Implementation schemes of freeze drying with the inventive "vacuum-induced" freezing (variant III), and with the fiction according to "vacuum-induced" freezing with subsequent tempering drive (variant IV) Input materials, materials and devices

• - An aqueous, 2% solution of mannitol was prepared and over a 0.2 µm membrane filter sterile filtered.  
• - The solution was filled to 3 ml in 10R tubular glass vials and frozen drying plugs attached.
• - For freeze-drying, the vials were placed in a freeze dryer from Kniese (floor space 0.6 m ² ).

execution

• - The solutions were preheated on the shelves at + 10 ° C.
• - The chamber pressure was then reduced to 0.65 mbar (for parameter selection see Fig. 1).
• - After reaching the pressure value of 0.65 mbar and inserting the partial one Freezing on the product surface, was ventilated to ambient pressure and at the same time brought the shelves to a temperature that z. B. for mannitol Can be -7.5 ° C.
• - The products were kept at the respective temperature for 1 hour and then cooled to -40 ° C (variant III).
• - For variant IV, the samples were samples following the procedure of Variant III heated to -3 ° C, annealed for 4 hours at this temperature and then cooled to -40 ° C.
• - As a reference, samples were inserted at a cooling rate of 2 K / min to -40 frozen. The samples were hypothermic. (Variant I).
• - A main drying followed the freezing according to variant I, III or IV over 20 hours at -10 ° C and 0.2 mbar and post-drying at + 40 ° C and 0.2 mbar over 2 hours.

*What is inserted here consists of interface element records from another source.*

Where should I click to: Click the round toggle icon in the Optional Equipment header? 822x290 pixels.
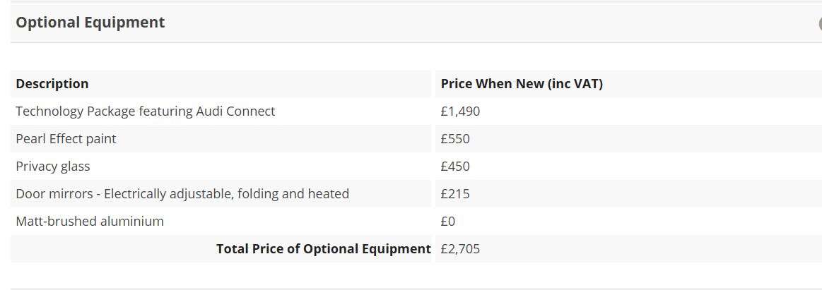[x=820, y=23]
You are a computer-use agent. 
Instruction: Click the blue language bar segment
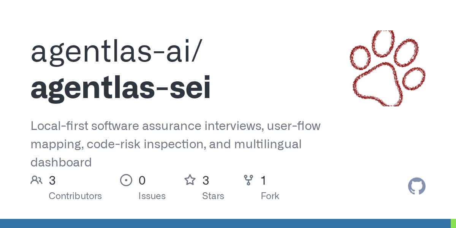(x=225, y=223)
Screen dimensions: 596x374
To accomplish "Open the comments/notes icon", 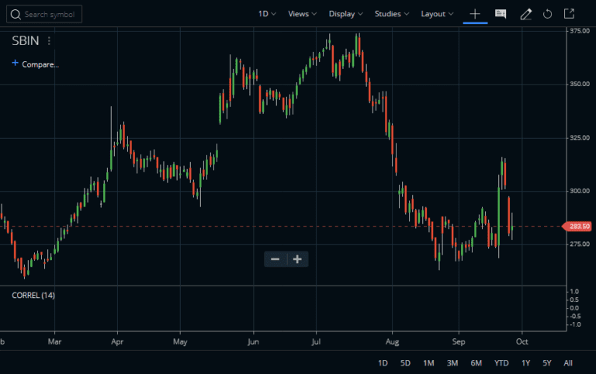I will (501, 14).
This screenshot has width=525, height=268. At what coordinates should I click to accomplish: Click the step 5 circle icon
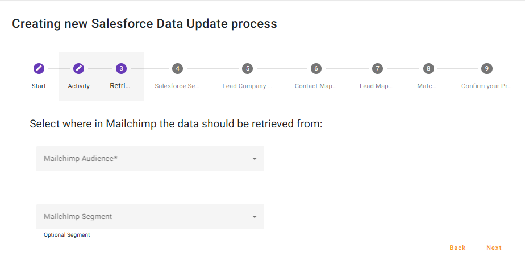pos(247,68)
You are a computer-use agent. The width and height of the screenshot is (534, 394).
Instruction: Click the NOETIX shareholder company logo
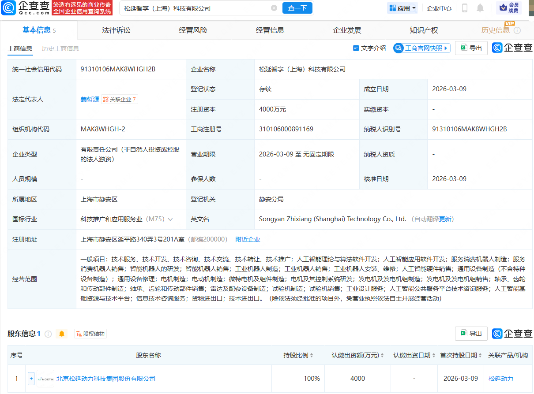point(44,378)
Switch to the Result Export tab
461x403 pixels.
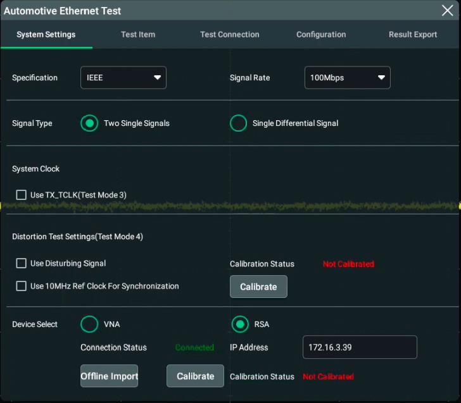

After freeze-drying, the residual moisture of the lyophilisates was also added determined by a Karl Fischer titration:  

Table 3

Dependence of residual moisture and drying time on the freezing process

Claims (9)

1. A method for freeze-drying preparations in a drying chamber, comprising the steps of cooling the preparation and crystallizing the solvent and sublimating the frozen solvent by means of reduced pressure, the method being carried out as follows:
Phase 1 Lower the pressure in the drying chamber until visible crystallization of the solvent begins at a temperature in the drying chamber that is above the fixed point of the preparation.
Phase 2 Lower the temperature in the drying chamber to a temperature which is below or identical to the fixed point of the preparation until the crystallization of the solvent is complete.
Phase 3 sublimation of the frozen solvent using reduced pressure. 2. The method according to claim 1, characterized in that an aqueous Solution is available. 3. The method according to claim 1, characterized in that the pressure in phase 1 is reduced to 0.1 to 6 mbar in the case of aqueous preparations. 4. The method according to claim 3, characterized in that the pressure in phase 1 is reduced to 0.2 to 3 mbar. 5. The method according to claim 1, characterized in that the temperature in Phase 2 is set to -60 to 0 ° C for aqueous preparations.   6. The method according to claim 1, characterized in that a tempering step (Phase 2a) is carried out, wherein a temperature is set which above the glass transition temperature (Tg ') of the amorphous solidified solution and is below the fixed point of the preparation. 7. The method according to claim 1, characterized in that the temperature in at the start of main drying for aqueous preparations to -60 to 0 ° C is set. 8. The method according to claim 1, characterized in that a scaffold is used. 9. The method according to claim 1, characterized in that as a scaffold Mannitol, sucrose, maltose, glycine or sodium chloride is used.